> What the task requires
Return the line containing "Expand the canvas tab list chevron" and every line beneath it through the end of the entries below, unchanged. Pictures stay out.

Collected data entries
○ ○ ○ ○ ○
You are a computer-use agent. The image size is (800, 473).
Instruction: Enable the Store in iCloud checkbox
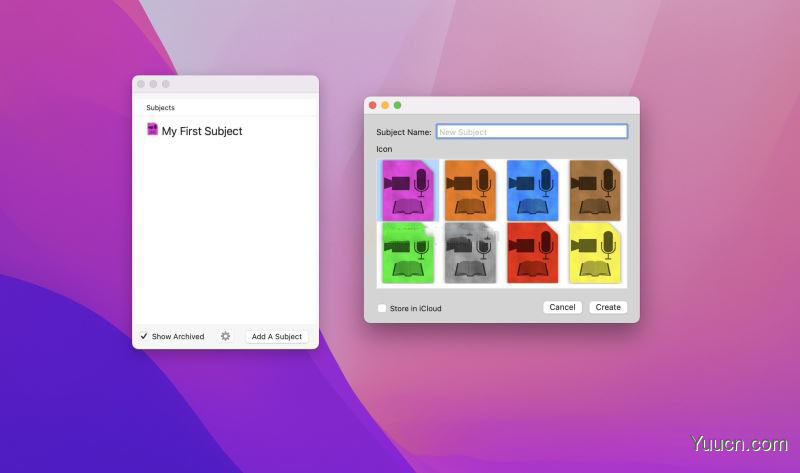[382, 308]
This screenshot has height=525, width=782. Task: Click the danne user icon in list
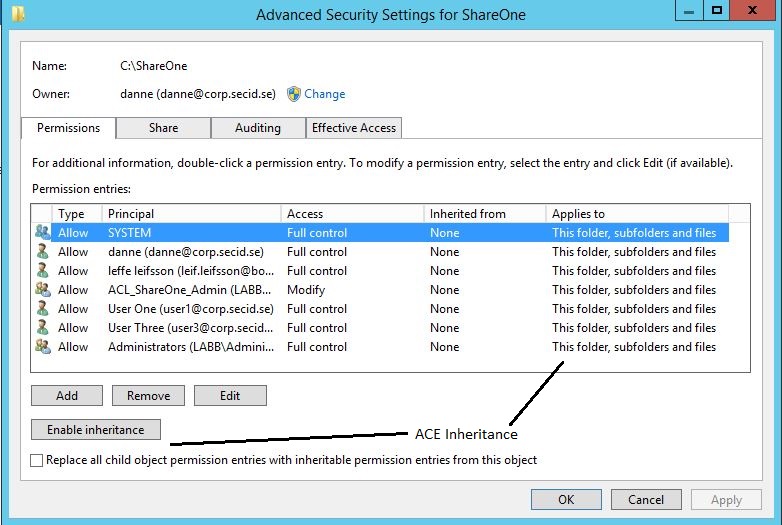(42, 252)
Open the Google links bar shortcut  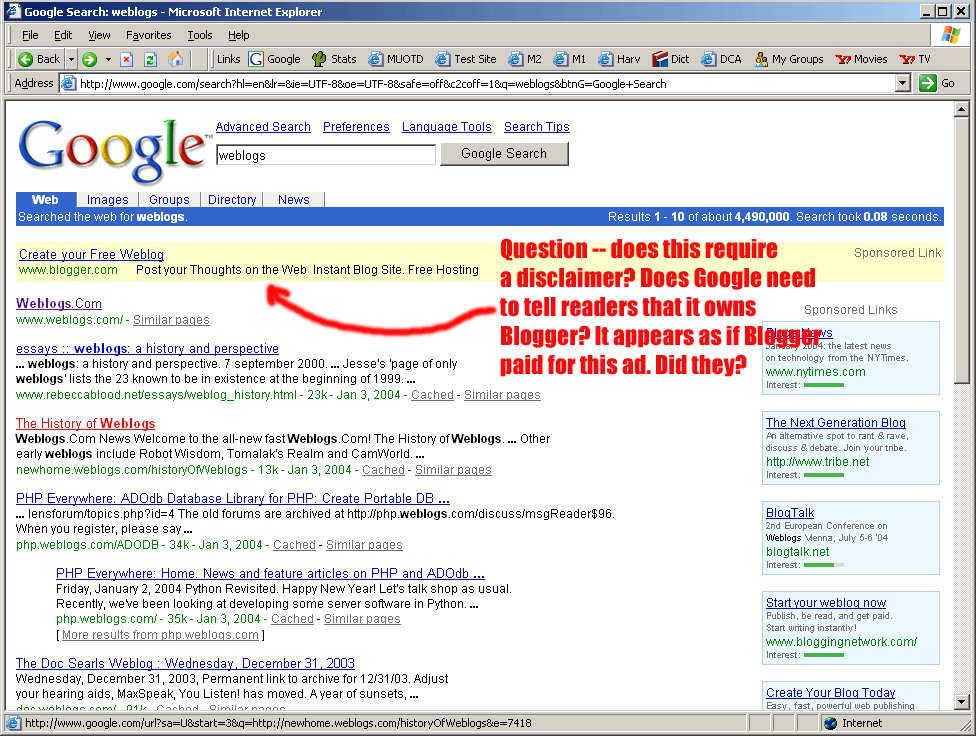click(x=275, y=59)
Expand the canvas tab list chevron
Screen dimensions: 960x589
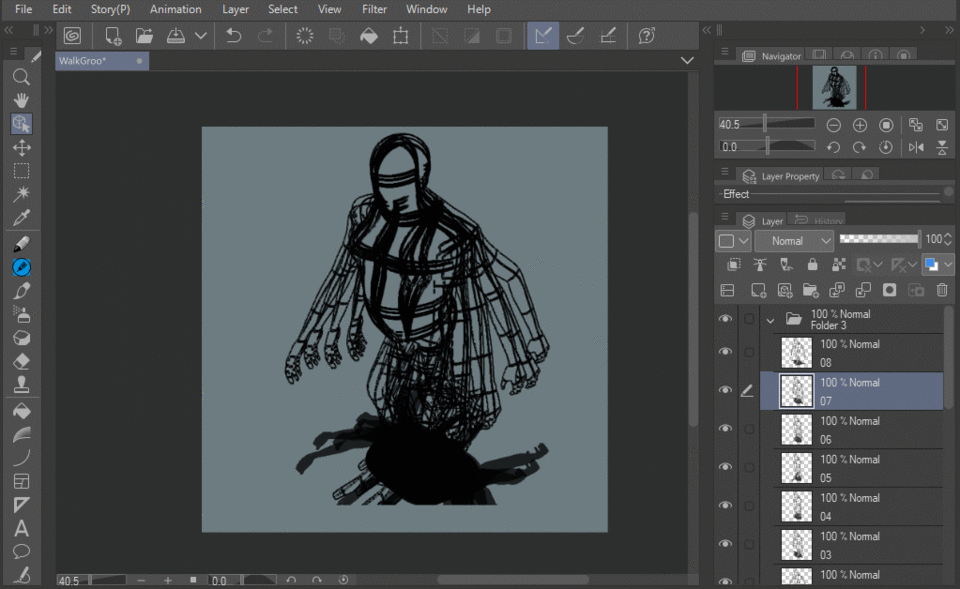tap(687, 61)

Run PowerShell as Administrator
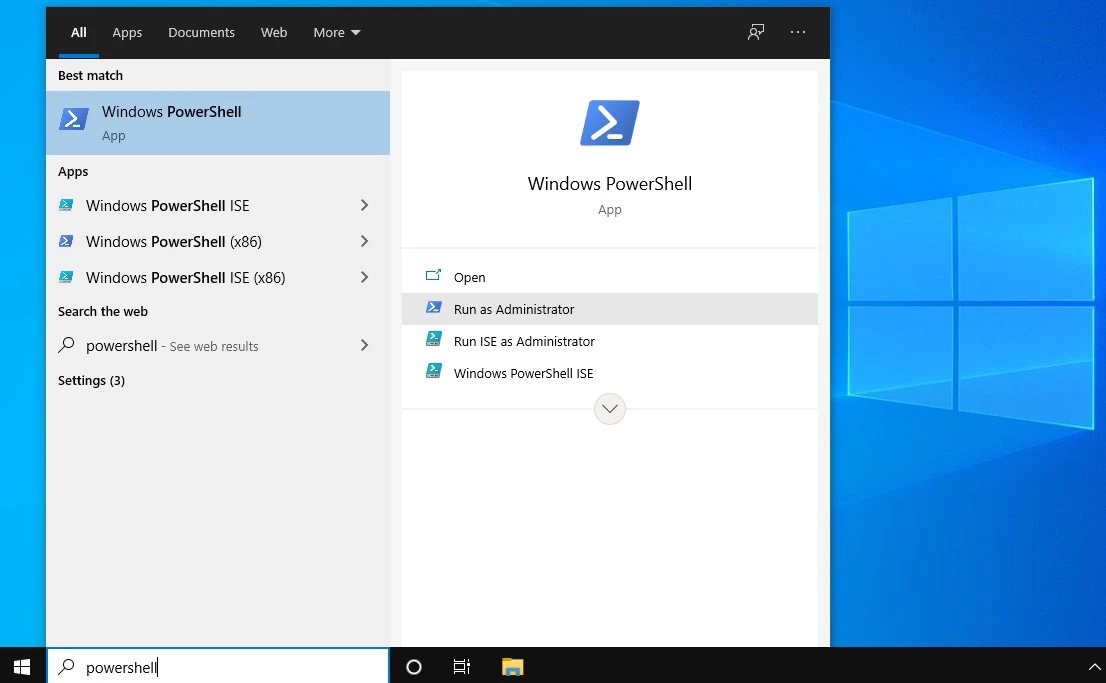[514, 309]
○ ○ ○ ○ ○
> Written response
Expand the canvas tab list chevron
Screen dimensions: 960x589
tap(687, 61)

Run PowerShell as Administrator
[514, 309]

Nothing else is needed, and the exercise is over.